§ INSTRUCTIONS FOR THE TASK:
Reproduce the data below word for word, beginning at the line that contains "is (1244, 959)." and stopping after the line that contains "sheet-title: 您要购买 is".

○ ○ ○ ○ ○ ○ ○

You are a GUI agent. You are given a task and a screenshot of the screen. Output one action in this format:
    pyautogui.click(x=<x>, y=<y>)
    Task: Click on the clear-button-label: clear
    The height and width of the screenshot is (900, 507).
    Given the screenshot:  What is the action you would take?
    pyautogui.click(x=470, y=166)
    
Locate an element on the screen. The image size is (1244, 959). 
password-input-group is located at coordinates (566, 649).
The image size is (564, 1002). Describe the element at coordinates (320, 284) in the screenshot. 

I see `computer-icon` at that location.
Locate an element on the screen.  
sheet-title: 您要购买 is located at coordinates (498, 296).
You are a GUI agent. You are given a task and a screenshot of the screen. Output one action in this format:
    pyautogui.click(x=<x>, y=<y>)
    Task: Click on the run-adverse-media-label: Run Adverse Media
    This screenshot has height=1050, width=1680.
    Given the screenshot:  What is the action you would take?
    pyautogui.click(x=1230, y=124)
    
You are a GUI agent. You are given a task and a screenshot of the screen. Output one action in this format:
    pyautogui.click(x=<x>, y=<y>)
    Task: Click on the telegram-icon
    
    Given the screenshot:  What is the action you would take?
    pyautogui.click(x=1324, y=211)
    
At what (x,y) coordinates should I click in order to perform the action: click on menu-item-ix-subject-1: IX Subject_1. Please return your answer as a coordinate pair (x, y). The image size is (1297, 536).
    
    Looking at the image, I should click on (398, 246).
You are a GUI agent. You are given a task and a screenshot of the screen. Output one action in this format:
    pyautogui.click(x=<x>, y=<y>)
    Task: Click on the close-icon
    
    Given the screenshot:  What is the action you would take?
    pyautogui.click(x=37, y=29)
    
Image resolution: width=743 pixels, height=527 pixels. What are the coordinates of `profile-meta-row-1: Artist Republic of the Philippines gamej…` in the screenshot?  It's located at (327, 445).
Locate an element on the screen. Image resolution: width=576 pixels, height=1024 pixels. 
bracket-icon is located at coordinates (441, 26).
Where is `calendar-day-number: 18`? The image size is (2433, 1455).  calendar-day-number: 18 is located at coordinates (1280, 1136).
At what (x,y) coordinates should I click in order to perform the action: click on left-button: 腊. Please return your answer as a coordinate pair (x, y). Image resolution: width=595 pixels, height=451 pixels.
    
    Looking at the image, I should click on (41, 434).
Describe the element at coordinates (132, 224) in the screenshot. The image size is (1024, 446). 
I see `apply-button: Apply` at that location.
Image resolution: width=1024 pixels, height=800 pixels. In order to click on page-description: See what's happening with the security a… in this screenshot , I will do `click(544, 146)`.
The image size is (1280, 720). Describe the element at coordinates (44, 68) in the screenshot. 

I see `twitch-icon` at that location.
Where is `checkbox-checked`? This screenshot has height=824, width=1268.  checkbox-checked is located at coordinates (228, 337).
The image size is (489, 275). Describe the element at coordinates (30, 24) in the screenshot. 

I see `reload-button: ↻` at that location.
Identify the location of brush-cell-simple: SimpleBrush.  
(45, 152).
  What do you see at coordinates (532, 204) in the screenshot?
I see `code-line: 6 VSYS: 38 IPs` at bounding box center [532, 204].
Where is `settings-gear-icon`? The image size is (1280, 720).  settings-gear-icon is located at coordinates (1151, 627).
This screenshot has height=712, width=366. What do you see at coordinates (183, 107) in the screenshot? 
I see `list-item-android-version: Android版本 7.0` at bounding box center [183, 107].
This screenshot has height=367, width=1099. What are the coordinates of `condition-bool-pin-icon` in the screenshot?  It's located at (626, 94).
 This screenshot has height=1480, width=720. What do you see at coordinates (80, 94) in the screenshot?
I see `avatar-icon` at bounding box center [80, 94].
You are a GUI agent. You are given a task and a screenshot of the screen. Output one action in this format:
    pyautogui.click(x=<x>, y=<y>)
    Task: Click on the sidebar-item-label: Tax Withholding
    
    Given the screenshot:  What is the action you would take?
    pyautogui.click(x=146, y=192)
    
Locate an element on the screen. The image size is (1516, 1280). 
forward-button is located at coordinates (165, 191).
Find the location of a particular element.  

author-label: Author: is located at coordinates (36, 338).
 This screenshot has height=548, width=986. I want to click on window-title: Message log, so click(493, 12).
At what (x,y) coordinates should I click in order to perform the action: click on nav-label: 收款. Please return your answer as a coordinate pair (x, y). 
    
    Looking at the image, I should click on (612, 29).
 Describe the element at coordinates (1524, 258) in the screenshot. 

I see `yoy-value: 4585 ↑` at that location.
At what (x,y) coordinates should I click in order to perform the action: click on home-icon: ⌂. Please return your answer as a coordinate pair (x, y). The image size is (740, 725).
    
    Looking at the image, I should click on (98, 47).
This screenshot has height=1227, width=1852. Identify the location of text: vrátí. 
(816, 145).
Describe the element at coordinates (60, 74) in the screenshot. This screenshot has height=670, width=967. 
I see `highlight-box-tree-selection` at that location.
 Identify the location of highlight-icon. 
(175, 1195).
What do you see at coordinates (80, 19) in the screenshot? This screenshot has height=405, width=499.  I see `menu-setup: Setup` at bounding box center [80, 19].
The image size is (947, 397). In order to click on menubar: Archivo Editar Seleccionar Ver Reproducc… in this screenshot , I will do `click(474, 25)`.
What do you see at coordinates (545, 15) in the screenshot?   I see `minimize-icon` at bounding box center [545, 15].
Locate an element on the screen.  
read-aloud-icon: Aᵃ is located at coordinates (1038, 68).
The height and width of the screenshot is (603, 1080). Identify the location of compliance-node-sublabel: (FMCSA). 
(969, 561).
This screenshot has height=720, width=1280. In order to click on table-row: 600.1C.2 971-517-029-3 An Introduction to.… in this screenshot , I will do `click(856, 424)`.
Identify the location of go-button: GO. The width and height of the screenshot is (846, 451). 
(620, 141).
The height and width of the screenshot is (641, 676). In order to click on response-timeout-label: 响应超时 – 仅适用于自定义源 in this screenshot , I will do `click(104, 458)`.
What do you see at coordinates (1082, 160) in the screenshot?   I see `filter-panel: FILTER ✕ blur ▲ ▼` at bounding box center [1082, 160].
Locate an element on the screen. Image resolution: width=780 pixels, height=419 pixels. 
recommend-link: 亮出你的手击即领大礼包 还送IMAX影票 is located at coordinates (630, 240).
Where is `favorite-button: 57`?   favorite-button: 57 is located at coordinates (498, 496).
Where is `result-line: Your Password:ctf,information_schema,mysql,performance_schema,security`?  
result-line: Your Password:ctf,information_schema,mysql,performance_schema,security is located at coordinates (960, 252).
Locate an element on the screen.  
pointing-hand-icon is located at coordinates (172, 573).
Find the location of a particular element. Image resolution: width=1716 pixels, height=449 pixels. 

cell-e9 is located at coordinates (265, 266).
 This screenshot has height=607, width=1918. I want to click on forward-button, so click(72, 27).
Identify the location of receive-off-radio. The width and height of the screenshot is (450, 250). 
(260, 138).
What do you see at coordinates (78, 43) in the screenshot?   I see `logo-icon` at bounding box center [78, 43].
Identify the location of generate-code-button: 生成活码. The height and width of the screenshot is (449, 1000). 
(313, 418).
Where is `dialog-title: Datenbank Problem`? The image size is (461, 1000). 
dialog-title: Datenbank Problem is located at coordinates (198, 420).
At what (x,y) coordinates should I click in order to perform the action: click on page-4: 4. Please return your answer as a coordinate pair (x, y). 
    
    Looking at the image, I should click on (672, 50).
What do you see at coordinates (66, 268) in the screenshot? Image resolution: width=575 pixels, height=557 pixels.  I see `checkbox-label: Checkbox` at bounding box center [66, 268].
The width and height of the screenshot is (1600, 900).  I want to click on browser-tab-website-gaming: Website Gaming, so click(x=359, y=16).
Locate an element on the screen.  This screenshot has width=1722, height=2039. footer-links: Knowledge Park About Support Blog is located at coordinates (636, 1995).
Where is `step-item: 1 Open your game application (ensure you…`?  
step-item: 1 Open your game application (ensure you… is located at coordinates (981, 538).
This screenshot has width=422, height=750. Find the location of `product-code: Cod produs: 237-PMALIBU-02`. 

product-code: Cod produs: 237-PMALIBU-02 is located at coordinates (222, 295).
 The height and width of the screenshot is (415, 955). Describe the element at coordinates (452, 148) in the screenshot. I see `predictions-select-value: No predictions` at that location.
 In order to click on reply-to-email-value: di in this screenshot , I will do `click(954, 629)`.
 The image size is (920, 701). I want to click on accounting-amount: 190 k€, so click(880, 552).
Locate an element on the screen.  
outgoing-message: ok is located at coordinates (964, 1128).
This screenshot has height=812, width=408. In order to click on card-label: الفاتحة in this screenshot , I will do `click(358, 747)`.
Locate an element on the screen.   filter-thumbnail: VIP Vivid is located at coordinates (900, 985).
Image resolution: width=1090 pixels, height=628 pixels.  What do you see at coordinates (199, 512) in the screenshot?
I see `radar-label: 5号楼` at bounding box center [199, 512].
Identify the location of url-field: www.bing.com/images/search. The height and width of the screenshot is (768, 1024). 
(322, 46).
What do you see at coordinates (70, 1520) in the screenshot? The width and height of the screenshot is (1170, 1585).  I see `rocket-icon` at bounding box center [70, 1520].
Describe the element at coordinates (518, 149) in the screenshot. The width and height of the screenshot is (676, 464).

○ ○ ○ ○ ○ ○ ○

§ RESPONSE TO THIS TASK:
Locate an element on the screen. The image size is (1244, 959). 
password-input-group is located at coordinates (566, 649).
The image size is (564, 1002). Describe the element at coordinates (320, 284) in the screenshot. 

I see `computer-icon` at that location.
Locate an element on the screen.  
sheet-title: 您要购买 is located at coordinates (498, 296).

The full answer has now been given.